Bhernie : (Tournant son visage vers
le petit en souriant fièrement) Quand je vois la merveille que tu nous as
donné, je ne regrette pas du tout de l'avoir fait. Et si cela ne tenait qu'à
moi, je t'en ferai un chaque année pendant les 3 prochaines années.
Je souris.
Bhernie : (Me regardant à nouveau)
Au fait, je vous ai apporté des cadeaux.
Il soulève un grand sachet dans les
affaires qu'il a emmenées et me le donne. J'ouvre et je vois 4 paquets à
l'intérieur.
Bhernie : Le paquet Rose et le
Bleu, c'est pour Faveur et toi, les 2 autres c'est pour papa et maman.
Papa : (Entrant au salon) Bonjour.
Bhernie : (Se levant) Bonjour papa.
(À maman juste derrière) Bonjour maman.
Maman : Hum.
Ils sont passés et sont allés
s'asseoir, Bhernie est resté debout.
Moi : Tu ne t'assois plus ?
Bhernie : (Tête baissée, silence)
Papa : (Depuis sa place) Il faut
t'asseoir, ne reste pas debout.
Bhernie : Merci papa.
Il s'est rassis et je l'ai regardé
pendant quelques secondes avant de me tourner vers mes parents.

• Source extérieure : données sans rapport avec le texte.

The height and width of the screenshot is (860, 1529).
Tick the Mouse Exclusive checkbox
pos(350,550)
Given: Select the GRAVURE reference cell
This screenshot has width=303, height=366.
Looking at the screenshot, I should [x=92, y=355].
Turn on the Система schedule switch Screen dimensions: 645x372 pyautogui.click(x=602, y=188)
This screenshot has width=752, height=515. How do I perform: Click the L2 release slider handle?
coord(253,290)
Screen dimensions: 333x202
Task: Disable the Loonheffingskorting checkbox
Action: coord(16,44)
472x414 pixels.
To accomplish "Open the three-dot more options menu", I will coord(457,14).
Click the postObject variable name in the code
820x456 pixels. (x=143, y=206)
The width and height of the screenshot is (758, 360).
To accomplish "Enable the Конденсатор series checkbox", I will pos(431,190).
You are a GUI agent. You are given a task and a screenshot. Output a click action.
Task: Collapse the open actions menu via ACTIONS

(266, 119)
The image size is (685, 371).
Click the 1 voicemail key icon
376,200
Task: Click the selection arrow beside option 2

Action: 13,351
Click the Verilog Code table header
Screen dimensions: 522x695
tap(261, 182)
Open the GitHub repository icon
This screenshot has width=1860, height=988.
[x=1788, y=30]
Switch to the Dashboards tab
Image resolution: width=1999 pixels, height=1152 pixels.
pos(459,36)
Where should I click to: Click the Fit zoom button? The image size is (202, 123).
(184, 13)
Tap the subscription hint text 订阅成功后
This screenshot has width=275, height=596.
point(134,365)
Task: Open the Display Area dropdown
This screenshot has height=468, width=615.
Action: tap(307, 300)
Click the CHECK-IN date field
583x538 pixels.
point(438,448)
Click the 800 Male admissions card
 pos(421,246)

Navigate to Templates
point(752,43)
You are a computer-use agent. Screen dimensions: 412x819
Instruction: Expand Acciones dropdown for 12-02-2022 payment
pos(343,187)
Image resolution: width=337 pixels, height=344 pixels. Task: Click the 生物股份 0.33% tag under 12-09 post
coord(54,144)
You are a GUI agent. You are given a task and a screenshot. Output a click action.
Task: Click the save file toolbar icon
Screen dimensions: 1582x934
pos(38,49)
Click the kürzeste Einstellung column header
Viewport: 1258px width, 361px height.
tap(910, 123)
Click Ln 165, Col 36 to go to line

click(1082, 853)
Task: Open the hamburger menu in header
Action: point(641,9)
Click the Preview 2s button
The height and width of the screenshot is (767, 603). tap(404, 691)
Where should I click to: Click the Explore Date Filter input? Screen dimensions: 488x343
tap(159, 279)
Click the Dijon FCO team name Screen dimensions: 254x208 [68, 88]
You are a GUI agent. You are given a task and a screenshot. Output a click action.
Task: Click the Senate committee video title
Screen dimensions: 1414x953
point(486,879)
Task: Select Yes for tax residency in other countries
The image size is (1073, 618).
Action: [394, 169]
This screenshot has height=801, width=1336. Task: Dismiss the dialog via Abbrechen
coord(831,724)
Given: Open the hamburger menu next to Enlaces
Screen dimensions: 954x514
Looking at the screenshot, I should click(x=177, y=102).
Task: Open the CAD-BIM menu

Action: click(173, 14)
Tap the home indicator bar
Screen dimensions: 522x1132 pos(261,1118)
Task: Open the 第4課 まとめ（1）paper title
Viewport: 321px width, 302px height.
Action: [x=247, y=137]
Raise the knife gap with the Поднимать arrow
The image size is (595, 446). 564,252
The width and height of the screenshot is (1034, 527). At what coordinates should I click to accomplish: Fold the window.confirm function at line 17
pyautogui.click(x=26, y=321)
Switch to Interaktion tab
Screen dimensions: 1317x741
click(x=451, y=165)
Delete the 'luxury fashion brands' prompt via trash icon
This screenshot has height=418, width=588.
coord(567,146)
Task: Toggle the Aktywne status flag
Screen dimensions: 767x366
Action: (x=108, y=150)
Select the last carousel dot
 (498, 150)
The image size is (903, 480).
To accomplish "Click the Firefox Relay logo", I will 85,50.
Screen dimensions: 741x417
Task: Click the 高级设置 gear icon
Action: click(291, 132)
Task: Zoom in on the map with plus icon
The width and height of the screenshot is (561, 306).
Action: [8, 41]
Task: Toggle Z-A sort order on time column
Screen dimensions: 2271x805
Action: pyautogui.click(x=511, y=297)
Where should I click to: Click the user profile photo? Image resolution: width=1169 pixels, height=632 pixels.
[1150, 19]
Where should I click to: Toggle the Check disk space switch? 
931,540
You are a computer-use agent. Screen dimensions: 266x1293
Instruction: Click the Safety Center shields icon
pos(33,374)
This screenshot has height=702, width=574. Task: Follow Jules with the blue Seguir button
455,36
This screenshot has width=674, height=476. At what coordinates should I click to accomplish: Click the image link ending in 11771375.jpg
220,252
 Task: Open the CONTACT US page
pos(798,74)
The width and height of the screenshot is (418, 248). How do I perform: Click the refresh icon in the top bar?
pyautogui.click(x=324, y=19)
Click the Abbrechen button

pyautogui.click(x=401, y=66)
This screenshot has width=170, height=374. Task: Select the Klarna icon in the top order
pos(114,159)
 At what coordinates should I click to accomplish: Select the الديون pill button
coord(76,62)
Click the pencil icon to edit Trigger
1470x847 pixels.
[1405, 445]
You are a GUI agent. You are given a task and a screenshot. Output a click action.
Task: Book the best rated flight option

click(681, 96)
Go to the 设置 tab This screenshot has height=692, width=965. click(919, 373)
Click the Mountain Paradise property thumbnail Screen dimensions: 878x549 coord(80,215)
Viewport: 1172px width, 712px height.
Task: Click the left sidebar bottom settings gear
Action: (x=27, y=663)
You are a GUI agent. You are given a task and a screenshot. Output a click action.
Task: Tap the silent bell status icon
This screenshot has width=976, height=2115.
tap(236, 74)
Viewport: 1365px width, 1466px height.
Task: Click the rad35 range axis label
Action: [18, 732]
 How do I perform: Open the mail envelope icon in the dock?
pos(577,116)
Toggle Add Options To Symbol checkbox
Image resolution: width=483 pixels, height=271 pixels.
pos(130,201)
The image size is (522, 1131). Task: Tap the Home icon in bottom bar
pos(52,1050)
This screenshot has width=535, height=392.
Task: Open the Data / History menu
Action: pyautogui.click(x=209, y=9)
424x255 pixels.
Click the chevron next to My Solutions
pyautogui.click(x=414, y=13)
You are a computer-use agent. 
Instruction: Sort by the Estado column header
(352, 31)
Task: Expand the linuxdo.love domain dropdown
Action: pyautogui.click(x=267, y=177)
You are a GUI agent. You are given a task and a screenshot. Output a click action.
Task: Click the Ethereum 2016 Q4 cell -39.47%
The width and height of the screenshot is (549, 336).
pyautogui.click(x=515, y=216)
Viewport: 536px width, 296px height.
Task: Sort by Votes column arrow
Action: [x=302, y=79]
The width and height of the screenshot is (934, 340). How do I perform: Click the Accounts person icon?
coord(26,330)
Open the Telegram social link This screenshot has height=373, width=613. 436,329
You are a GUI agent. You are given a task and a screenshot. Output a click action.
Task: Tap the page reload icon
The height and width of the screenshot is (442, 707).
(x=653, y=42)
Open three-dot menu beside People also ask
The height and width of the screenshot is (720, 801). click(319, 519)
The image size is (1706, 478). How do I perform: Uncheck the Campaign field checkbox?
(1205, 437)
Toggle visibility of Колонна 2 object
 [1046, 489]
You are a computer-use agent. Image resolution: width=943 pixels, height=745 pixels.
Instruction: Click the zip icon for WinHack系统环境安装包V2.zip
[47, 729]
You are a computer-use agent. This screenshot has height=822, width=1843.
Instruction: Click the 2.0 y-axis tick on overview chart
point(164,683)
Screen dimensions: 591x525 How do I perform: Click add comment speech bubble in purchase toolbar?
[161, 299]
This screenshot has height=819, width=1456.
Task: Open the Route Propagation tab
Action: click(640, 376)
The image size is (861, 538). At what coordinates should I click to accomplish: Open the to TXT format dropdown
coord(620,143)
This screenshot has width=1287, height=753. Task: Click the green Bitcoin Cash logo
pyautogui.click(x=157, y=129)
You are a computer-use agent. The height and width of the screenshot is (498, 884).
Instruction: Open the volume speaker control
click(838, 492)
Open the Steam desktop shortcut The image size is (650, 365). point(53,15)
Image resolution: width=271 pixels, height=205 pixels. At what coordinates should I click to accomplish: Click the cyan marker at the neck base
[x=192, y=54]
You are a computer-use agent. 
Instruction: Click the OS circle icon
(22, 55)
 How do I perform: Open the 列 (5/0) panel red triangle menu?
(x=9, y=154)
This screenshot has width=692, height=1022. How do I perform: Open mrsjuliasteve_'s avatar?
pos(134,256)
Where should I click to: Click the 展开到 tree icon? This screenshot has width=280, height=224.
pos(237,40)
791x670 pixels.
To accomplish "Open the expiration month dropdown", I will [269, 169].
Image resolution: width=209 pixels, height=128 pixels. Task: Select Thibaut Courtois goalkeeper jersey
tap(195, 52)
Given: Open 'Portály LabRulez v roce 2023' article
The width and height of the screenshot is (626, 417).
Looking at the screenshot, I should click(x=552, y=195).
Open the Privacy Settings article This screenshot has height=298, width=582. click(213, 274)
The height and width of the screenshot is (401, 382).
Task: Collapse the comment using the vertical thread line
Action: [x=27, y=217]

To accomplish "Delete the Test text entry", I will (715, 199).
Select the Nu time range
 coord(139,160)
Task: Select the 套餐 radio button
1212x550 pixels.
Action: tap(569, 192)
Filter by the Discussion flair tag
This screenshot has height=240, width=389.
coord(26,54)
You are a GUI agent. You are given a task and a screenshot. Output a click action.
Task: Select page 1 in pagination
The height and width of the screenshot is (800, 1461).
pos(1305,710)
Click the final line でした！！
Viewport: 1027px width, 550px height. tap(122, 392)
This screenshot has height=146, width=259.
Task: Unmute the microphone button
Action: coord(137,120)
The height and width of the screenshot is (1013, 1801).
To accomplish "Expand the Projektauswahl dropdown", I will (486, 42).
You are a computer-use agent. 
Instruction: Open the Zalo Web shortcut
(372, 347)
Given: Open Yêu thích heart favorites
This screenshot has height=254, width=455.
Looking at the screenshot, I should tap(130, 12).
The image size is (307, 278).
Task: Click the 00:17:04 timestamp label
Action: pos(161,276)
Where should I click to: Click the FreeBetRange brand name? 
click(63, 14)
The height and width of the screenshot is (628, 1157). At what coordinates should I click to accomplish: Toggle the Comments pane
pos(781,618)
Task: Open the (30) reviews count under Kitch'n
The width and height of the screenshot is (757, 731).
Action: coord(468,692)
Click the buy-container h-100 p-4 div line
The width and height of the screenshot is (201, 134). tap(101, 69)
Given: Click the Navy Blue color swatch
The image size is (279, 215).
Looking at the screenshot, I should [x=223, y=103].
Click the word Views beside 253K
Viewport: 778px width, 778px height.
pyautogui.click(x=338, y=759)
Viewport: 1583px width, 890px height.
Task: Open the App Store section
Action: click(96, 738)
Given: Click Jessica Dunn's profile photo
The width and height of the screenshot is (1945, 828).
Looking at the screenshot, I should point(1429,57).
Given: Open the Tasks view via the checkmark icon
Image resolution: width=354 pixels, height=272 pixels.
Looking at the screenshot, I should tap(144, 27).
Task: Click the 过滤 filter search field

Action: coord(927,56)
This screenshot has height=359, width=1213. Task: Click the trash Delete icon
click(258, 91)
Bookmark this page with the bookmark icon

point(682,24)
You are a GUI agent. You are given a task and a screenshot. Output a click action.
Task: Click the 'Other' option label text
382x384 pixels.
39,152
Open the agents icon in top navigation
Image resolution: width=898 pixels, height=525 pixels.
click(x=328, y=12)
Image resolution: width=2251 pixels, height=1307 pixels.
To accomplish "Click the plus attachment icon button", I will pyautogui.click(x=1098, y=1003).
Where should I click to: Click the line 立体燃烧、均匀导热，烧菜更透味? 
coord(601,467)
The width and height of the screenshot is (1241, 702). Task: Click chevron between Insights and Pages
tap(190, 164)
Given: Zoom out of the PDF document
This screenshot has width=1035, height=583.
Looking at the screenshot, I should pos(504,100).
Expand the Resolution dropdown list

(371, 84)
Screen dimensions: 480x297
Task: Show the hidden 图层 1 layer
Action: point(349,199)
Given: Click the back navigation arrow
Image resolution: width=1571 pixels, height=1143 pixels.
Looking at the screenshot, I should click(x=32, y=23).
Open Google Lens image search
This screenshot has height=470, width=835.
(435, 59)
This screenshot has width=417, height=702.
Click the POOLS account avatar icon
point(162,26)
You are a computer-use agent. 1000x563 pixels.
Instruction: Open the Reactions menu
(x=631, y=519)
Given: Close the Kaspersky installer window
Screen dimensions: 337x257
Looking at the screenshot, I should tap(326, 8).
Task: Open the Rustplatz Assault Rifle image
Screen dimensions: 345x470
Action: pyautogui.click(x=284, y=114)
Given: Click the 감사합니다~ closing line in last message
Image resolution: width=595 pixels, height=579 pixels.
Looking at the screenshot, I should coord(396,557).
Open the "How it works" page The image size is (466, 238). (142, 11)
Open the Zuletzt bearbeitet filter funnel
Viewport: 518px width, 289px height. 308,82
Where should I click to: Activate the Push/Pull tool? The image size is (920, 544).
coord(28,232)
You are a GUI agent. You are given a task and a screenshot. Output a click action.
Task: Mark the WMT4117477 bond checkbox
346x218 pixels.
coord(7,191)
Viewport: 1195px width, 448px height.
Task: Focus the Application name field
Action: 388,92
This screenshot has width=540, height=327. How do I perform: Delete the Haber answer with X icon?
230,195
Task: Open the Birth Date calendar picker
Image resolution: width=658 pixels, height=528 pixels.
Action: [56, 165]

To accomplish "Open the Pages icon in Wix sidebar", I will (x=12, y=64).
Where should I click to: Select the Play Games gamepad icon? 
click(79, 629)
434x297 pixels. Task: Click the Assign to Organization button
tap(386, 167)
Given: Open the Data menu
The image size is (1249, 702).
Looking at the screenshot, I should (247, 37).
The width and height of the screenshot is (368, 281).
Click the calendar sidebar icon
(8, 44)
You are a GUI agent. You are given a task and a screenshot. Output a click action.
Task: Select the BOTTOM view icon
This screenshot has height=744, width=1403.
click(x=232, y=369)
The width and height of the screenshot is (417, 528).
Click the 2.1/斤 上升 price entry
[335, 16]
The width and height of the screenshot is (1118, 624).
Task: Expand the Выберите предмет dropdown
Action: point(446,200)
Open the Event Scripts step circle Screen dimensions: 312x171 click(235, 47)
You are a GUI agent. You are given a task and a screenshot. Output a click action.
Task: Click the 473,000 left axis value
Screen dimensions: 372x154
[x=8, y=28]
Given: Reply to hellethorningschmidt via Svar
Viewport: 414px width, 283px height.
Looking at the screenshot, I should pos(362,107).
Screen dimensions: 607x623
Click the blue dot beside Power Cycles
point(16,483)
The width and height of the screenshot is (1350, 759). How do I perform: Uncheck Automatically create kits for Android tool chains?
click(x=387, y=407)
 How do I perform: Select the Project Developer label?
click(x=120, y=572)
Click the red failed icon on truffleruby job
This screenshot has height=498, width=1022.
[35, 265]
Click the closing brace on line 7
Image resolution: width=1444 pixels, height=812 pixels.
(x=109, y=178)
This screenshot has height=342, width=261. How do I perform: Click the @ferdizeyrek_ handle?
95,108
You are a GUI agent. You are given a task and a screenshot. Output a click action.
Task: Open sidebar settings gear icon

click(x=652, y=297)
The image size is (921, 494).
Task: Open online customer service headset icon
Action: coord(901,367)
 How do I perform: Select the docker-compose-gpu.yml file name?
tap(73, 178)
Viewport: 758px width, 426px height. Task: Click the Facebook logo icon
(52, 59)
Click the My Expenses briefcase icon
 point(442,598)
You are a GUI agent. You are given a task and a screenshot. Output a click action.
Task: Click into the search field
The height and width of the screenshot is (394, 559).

Moi : Bhernie vous a apporté des
souvenirs du Ghana.
Papa : C'est bien. Il faut laisser
ça quelque part là-bas.
J'ai regardé Bhernie qui n'a rien
laissé paraître mais dont je sais qu'il a été touché. Moi-même j'ai eu un
pincement au cœur. Surtout que ce n'est pas la première fois qu'ils traitent
ses présents de la sorte.
Moi : (Me levant après avoir retiré
pour l'enfant et moi) Je vais déposer dans votre chambre.
Ils n'ont rien dit et je suis allée
déposer ça là-bas. J'ai entendu l'enfant pleurer et je suis retournée au salon.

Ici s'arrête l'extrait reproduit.